Input records section start

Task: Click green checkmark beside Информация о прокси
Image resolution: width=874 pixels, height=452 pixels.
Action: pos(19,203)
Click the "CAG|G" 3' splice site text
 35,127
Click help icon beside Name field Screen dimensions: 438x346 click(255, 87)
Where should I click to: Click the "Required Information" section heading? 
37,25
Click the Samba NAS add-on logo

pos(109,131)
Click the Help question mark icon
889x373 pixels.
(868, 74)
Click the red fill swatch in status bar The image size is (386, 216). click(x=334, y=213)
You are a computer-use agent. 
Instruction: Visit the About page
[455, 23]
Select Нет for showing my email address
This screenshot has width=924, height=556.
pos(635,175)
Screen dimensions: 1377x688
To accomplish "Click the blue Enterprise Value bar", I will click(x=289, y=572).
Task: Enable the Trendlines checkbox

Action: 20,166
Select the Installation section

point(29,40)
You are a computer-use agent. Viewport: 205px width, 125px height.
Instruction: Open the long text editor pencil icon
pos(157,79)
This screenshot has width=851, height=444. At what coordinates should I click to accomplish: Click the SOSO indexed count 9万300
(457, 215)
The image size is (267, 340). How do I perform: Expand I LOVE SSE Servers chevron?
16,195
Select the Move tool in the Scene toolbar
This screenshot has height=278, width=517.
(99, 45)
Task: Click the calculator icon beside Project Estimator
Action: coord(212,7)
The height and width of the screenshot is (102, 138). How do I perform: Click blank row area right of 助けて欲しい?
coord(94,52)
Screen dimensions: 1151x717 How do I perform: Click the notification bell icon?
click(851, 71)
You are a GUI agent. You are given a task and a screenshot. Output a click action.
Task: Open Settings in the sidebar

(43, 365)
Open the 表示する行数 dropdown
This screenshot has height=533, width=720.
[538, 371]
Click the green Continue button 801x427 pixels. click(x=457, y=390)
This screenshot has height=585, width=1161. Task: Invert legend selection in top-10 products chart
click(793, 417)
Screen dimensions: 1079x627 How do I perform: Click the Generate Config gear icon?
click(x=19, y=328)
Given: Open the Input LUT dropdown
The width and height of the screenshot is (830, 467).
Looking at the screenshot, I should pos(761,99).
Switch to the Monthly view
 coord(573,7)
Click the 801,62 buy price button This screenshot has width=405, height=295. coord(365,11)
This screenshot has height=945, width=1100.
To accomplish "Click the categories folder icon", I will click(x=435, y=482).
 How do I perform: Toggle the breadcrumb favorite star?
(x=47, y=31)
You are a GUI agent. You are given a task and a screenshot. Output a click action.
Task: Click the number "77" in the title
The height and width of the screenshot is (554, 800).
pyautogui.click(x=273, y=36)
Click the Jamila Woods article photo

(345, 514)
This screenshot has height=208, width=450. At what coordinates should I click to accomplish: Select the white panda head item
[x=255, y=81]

Input records section end

- What is required -
Output every record in full, exactly as it was given.

- Answer section -
Task: Click green checkmark beside Информация о прокси
Image resolution: width=874 pixels, height=452 pixels.
Action: pos(19,203)
Click the "CAG|G" 3' splice site text
 35,127
Click help icon beside Name field Screen dimensions: 438x346 click(255, 87)
Where should I click to: Click the "Required Information" section heading? 
37,25
Click the Samba NAS add-on logo

pos(109,131)
Click the Help question mark icon
889x373 pixels.
(868, 74)
Click the red fill swatch in status bar The image size is (386, 216). click(x=334, y=213)
You are a computer-use agent. 
Instruction: Visit the About page
[455, 23]
Select Нет for showing my email address
This screenshot has width=924, height=556.
pos(635,175)
Screen dimensions: 1377x688
To accomplish "Click the blue Enterprise Value bar", I will click(x=289, y=572).
Task: Enable the Trendlines checkbox

Action: 20,166
Select the Installation section

point(29,40)
You are a computer-use agent. Viewport: 205px width, 125px height.
Instruction: Open the long text editor pencil icon
pos(157,79)
This screenshot has width=851, height=444. At what coordinates should I click to accomplish: Click the SOSO indexed count 9万300
(457, 215)
The image size is (267, 340). How do I perform: Expand I LOVE SSE Servers chevron?
16,195
Select the Move tool in the Scene toolbar
This screenshot has height=278, width=517.
(99, 45)
Task: Click the calculator icon beside Project Estimator
Action: coord(212,7)
The height and width of the screenshot is (102, 138). How do I perform: Click blank row area right of 助けて欲しい?
coord(94,52)
Screen dimensions: 1151x717 How do I perform: Click the notification bell icon?
click(851, 71)
You are a GUI agent. You are given a task and a screenshot. Output a click action.
Task: Open Settings in the sidebar

(43, 365)
Open the 表示する行数 dropdown
This screenshot has height=533, width=720.
[538, 371]
Click the green Continue button 801x427 pixels. click(x=457, y=390)
This screenshot has height=585, width=1161. Task: Invert legend selection in top-10 products chart
click(793, 417)
Screen dimensions: 1079x627 How do I perform: Click the Generate Config gear icon?
click(x=19, y=328)
Given: Open the Input LUT dropdown
The width and height of the screenshot is (830, 467).
Looking at the screenshot, I should pos(761,99).
Switch to the Monthly view
 coord(573,7)
Click the 801,62 buy price button This screenshot has width=405, height=295. coord(365,11)
This screenshot has height=945, width=1100.
To accomplish "Click the categories folder icon", I will click(x=435, y=482).
 How do I perform: Toggle the breadcrumb favorite star?
(x=47, y=31)
You are a GUI agent. You are given a task and a screenshot. Output a click action.
Task: Click the number "77" in the title
The height and width of the screenshot is (554, 800).
pyautogui.click(x=273, y=36)
Click the Jamila Woods article photo

(345, 514)
This screenshot has height=208, width=450. At what coordinates should I click to accomplish: Select the white panda head item
[x=255, y=81]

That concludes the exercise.